■ Текст для чтения:
────
Литмир - Электронная Библиотека

Любопытно для полноты картины посмотреть на последние усилия и последние скачки его отрывочной, но все же гениальной мысли.

От беспокойной деятельности окружающего мира Шеллинг удалялся мыслью в первобытные времена, как Гете на далекий Восток, как Шиллер в мир отвлеченных идеалов и несуществующей гармонии. Жертва реакции, он настолько проникся ее духом, что отказался даже от мнения, господствовавшего среди рационалистов, будто человечество постепенно возвышалось от темного инстинкта до разумности, будто нельзя указать пределов человеческому развитию, как учил Кондорсэ. Наоборот, он думал, что «люди значительно и всесторонне понизились сравнительно с первобытным своим состоянием, ибо в то время в их воспитании принимали участие высшие существа из породы духов».

После этого золотого века, когда хрустальные мосты были проложены между землею и небом, началось постепенное падение в темную пропасть, и небо отказалось от земли. Чтобы вернуть прошлое, нужны учителя, которые сознательно стремились бы к восстановлению первобытного совершенства и чистоты. И Шеллинг берет на себя роль такого учителя, охотно вместе с тем протягивая руку мистицизму. Даже саги древней мифологии о богах и полубогах он принимал за подлинные исторические факты. Он кончил мистицизмом и каким-то обидчивым, полным ненависти и раздражения отношением к людям. По его доктрине, мир не есть творение Божества, а лишь отпадение от него. Человечество страдает за совершенный им грех, и тоном аскетов XIV века Шеллинг предписывал людям умерщвлять себя для внешнего мира и восстанавливать нарушенное общение с Божеством.
────
■ Письменное задание 1: Выпишите всех людей, которых отрывок о Шеллинге называет по имени.

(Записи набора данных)
────
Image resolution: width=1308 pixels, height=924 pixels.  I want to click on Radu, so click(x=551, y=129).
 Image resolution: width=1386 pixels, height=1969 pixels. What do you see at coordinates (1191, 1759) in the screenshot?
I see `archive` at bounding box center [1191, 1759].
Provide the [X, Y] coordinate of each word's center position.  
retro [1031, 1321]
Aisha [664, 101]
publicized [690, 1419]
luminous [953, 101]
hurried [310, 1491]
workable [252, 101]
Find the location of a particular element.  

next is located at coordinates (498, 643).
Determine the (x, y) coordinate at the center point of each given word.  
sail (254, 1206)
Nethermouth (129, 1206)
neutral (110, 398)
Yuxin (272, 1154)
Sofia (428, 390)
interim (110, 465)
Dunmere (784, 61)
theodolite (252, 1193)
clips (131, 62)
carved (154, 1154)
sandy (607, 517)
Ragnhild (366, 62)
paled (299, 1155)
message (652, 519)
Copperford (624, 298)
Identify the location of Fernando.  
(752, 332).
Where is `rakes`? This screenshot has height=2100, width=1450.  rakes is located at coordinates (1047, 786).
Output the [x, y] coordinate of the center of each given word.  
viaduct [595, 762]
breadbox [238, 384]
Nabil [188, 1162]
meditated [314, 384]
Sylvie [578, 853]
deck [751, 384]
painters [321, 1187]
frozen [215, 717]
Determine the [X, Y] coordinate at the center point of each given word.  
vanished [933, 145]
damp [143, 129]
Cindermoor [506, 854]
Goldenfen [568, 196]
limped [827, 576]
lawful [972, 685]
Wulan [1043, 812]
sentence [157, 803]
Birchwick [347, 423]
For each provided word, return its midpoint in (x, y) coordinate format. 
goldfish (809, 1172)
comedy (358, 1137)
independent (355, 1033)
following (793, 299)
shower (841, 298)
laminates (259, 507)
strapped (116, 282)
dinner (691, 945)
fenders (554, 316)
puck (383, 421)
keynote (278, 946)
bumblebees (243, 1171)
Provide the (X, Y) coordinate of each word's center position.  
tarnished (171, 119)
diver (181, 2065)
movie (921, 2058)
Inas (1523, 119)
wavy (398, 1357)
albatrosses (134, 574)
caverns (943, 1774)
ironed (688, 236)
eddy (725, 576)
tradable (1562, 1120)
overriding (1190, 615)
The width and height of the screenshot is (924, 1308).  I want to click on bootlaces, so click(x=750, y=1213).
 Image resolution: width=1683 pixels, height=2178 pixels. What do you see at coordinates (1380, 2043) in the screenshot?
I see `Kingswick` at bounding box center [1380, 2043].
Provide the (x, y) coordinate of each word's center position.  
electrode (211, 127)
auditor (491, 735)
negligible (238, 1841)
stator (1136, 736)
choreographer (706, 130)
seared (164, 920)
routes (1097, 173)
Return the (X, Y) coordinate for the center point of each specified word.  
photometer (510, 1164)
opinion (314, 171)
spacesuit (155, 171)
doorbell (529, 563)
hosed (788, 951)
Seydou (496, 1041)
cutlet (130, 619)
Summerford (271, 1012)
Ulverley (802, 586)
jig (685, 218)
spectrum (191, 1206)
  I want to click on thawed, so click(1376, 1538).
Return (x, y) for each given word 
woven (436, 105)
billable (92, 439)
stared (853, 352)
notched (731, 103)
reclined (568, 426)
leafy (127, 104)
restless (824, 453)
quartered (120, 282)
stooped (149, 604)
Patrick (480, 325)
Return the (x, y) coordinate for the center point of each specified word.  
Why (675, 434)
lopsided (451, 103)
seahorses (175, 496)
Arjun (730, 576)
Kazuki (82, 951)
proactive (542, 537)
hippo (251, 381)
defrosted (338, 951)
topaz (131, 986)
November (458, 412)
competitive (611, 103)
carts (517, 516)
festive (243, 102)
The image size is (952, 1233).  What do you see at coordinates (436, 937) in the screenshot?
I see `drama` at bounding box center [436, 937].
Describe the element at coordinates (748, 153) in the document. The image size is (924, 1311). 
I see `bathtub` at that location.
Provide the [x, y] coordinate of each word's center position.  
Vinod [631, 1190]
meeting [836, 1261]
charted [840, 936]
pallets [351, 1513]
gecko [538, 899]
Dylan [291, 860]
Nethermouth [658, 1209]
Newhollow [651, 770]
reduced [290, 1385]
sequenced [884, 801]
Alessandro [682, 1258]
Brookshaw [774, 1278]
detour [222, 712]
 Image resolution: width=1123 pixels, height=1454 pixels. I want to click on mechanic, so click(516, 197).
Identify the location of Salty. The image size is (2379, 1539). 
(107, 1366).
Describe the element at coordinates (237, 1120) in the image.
────
■ Письменное задание 2: Перепишите без изменений строки списка: отрезок от самого начала списка до строки с «next is located at coordinates (498, 643).» включительно.

■ Решение 1: Шеллинг, Гете, Шиллер, Кондорсэ

■ Решение 2:
Image resolution: width=1308 pixels, height=924 pixels.  I want to click on Radu, so click(x=551, y=129).
 Image resolution: width=1386 pixels, height=1969 pixels. What do you see at coordinates (1191, 1759) in the screenshot?
I see `archive` at bounding box center [1191, 1759].
Provide the [X, Y] coordinate of each word's center position.  
retro [1031, 1321]
Aisha [664, 101]
publicized [690, 1419]
luminous [953, 101]
hurried [310, 1491]
workable [252, 101]
Find the location of a particular element.  

next is located at coordinates (498, 643).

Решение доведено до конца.